Asomé ayer a la comparsa inaugural del Festival de Teatro y recordé La Candela, mote cariñoso que la bohemia de hace algunos años dio al barrio La Candelaria. En realidad, voy seguido a la Biblioteca Luis Ángel Arango, pero cada vez permanezco menos por cuenta de la comodidad del préstamo a socios y porque mi agenda no da para más. En algún momento de mi pasado, en tiempos de rumba, aspiré a vivir allí, en algún lugarcito de esos que pagan poco impuesto y servicios baratos por ser patrimonio. Me impresionó muchísimo, por ejemplo, la belleza del conjunto residencial que ocupa la antigua sede del Seminario Mayor de Bogotá y - previo a varios años de abandono - la sede del SIC (Servicio de Inteligencia Colombiano, que luego se cambió el nombre a DAS); aunque temí que - de vivir allí- mis noches fueran turbadas por el eco de algún lamento de interrogatorio pasado.

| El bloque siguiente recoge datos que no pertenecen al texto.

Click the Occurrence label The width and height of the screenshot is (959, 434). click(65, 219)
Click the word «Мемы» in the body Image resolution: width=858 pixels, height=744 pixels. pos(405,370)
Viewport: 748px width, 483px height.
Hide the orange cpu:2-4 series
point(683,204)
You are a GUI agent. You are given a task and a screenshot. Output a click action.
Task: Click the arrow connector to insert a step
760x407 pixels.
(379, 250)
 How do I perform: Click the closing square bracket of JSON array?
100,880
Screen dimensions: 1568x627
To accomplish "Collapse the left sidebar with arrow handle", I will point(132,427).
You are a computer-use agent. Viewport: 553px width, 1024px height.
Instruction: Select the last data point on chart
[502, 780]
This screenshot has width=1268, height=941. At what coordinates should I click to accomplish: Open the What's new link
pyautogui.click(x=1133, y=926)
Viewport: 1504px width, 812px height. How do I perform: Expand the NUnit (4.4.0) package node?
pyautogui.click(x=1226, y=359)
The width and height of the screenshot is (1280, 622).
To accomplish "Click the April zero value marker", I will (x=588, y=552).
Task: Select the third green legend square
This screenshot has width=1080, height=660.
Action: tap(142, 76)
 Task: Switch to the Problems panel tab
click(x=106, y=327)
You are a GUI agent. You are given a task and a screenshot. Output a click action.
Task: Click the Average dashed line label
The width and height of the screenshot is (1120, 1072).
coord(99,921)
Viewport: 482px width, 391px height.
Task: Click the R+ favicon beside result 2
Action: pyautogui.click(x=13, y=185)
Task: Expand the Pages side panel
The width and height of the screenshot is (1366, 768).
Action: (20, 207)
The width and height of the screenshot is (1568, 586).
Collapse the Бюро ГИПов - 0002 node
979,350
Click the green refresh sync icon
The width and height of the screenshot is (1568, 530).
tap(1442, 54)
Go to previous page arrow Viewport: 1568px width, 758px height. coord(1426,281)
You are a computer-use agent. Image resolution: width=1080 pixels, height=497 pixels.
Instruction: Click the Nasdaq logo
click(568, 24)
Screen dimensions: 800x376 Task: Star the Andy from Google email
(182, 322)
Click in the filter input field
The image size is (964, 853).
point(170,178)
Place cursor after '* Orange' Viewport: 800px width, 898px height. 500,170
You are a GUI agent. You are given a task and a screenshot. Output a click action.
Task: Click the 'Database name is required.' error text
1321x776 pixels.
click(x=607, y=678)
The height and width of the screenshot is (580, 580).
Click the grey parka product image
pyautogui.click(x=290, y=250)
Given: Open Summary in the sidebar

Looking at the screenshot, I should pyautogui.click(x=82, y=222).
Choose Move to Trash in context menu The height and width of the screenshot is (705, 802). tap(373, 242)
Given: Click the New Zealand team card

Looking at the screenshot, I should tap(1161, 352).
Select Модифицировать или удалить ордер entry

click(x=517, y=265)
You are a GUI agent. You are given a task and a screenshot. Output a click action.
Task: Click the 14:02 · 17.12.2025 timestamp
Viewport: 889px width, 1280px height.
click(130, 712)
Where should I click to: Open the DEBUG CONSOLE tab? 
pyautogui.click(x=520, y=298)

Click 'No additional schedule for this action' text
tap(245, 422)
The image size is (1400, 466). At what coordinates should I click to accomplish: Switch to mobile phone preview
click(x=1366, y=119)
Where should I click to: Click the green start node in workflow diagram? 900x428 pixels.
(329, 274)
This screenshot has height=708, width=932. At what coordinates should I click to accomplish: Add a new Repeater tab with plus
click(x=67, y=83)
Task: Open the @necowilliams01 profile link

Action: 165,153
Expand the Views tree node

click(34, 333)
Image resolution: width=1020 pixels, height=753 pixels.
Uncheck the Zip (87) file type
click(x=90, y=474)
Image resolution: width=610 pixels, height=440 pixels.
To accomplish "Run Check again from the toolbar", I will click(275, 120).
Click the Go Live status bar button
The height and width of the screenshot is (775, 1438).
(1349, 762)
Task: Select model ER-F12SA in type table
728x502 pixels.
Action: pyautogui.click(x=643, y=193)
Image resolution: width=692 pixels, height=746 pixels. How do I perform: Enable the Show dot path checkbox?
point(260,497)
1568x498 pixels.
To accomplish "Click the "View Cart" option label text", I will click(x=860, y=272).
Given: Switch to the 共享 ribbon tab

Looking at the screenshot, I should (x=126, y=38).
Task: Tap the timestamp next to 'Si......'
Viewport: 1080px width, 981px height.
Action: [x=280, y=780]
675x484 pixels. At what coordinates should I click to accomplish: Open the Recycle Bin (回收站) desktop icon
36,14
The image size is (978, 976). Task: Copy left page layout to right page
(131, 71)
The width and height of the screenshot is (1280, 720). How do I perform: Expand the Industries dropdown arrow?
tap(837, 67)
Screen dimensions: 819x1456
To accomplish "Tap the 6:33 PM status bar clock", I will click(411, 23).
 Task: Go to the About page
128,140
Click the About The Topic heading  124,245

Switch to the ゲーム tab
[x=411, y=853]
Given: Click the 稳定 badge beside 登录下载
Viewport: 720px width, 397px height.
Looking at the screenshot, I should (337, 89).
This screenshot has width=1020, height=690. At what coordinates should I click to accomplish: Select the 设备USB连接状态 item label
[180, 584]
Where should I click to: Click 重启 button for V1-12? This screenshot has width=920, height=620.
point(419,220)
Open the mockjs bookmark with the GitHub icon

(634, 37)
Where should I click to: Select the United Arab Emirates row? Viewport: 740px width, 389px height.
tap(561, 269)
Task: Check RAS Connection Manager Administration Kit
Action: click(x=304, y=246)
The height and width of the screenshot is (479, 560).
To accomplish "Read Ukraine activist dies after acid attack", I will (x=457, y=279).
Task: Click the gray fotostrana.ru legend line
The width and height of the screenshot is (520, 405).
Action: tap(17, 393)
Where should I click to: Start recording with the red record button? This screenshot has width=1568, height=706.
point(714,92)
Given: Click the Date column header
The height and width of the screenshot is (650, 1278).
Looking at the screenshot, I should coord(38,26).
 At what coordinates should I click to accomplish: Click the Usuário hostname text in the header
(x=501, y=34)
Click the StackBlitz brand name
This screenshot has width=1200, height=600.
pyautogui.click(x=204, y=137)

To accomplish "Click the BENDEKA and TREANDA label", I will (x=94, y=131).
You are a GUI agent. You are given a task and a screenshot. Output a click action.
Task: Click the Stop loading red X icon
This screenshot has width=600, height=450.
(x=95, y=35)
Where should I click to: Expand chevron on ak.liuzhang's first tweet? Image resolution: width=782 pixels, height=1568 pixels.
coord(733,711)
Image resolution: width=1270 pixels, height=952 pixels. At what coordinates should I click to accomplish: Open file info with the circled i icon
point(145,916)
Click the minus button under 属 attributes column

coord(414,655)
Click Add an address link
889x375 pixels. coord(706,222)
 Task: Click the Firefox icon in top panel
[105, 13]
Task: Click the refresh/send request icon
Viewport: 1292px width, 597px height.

No tardé mucho en desencantarme de un espacio urbano signado por la inseguridad y el maltrato asociado a la rumba (La Candela es un gran orinal público con andenes estrechos) y revalué mi idea del culto a lo vetusto y artesanal, entre otras porque resulta costoso adaptar lugares tan viejos a estándares modernos de habitabilidad, siquiera de sanidad. Además se cerró mi ciclo existencial de la sorpresa ante ese mundo de la pose artística y la evocación del pasado pueblerino de mi ciudad; hubo nuevas cosas que mirar en esta misma ciudad y otras para soñar en el mundo.
Ese viejo centro del olor a cerveza y a su secuela principal (en contraste con el que rodea a la Tadeo, donde las paredes tienen tufo a guaro) ya no me hace tanta falta. El Festival es la oportunidad de ver de nuevo a muchas piezas vivas de museo, de viejos artistas ligados al mundo de los teatreros, de Marielita y sus tangos (por allá sí tengo que volver), pero por mi parte hasta ahí no más.